Passage provided
--- START ---
White Campion is mildly toxic as it contains saponins so is best used as a soap substitute. It is quite a common plant that often grows with and can hybridize with the very common Red Campion, Silene dioica, producing Pink Campion.
|Common Names||White Campion|
|Scientific Name||Silene latifolia|
The leaves are oval with a pointed end and grow in opposite pairs close to the stem without an obvious stem of their own and are covered in small hairs.
White Campion has five white petals that are deeply notched and have a second, small, frilly ring of petals in the middle with an expanded calyx behind the flower that will become the seed pod. The flowers are dioecious meaning they have either male or female flowers on separate plants so they need to be growing near each other to have a chance of producing seeds. Unlike many flowers, White Campion flowers stay open at night and develop more of an aroma at this time.
--- END ---
Task set
[1] According to the White Campion text, why do male and female plants need to grow near each other?
[2] Carry on writing the White Campion text from its last sentence.
The records that come after this do not relate to the White Campion text.

Provided data
--- START ---
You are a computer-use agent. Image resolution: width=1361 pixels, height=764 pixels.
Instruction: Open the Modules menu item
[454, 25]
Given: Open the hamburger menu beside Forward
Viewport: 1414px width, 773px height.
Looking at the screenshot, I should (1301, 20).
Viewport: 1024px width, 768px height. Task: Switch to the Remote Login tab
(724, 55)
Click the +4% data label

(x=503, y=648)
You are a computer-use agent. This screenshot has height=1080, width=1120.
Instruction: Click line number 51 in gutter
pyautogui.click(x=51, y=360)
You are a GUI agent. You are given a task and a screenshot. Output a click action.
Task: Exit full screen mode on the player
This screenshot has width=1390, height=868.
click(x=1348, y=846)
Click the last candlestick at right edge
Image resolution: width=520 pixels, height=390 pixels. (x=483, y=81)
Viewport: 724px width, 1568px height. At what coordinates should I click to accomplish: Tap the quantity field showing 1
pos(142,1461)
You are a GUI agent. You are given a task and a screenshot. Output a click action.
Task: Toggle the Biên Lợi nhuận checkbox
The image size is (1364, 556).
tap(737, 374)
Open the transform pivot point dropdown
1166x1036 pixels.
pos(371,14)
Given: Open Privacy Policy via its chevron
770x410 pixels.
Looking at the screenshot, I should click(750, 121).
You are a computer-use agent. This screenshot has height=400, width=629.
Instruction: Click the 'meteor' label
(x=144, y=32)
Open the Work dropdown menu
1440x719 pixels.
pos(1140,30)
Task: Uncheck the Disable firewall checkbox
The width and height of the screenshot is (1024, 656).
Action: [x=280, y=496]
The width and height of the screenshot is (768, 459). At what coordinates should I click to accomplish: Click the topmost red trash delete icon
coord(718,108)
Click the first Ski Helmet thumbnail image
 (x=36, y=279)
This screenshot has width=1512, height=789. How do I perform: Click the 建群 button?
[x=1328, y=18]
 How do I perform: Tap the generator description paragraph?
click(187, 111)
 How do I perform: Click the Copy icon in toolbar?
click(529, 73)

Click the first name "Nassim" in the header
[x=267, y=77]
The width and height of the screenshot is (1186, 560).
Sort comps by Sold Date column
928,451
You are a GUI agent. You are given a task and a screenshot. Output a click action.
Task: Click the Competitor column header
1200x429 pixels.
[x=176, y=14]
--- END ---
Answers provided
[1] The flowers are dioecious, with male and female flowers on separate plants, so they must grow near each other to have a chance of producing seeds.

[2]
The female flowers have curling styles in the middle of the flower. The outer petals in this image are wilted from a very hot day.
Bladder and Sea Campion can look similar but Bladder Campion has larger, more inflated ‘bladders’ and several flowers on a branched stem, Sea Campion also has a larger bladder and usually has only one flower per stem and the petals are not deeply notched.
Red Campion, pictured, looks the same but with pink flowers and a red calyx.
The flowers have a floral smell which is stronger after dusk.
Campions contain saponins, especially in the root, which are mildly toxic but can be used as a soap substitute by boiling the roots in water.